» **Source document**
<<<<

Zoltan Borok-Nagy has posted comments on this change. ( 
http://gerrit.cloudera.org:8080/22189 )

Change subject: IMPALA-13501: Clean up uncommitted Iceberg files after 
validation check failure
......................................................................


Patch Set 1:

(4 comments)

Thanks for working on this!

http://gerrit.cloudera.org:8080/#/c/22189/1/fe/src/main/java/org/apache/impala/service/CatalogOpExecutor.java
File fe/src/main/java/org/apache/impala/service/CatalogOpExecutor.java:

http://gerrit.cloudera.org:8080/#/c/22189/1/fe/src/main/java/org/apache/impala/service/CatalogOpExecutor.java@7560
PS1, Line 7560: if (update.isSetDebug_action())
nit: I don't think we need this if stmt as NULL and empty values are handled by 
DebugUtils.executeDebugAction().

>>>>

» **Recorded information**
<<<<

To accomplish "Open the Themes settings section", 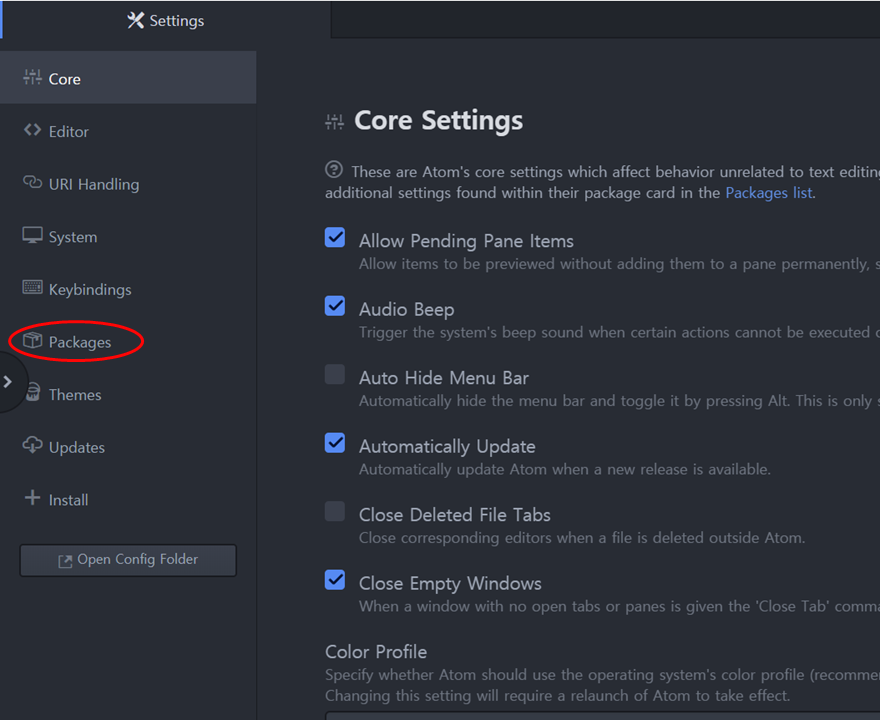I will pos(74,395).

>>>>

Please quote the code review thread word for word, starting at the words "Change subject: IMPALA-13501: Clean" and ending after "(4 comments)".

Change subject: IMPALA-13501: Clean up uncommitted Iceberg files after 
validation check failure
......................................................................


Patch Set 1:

(4 comments)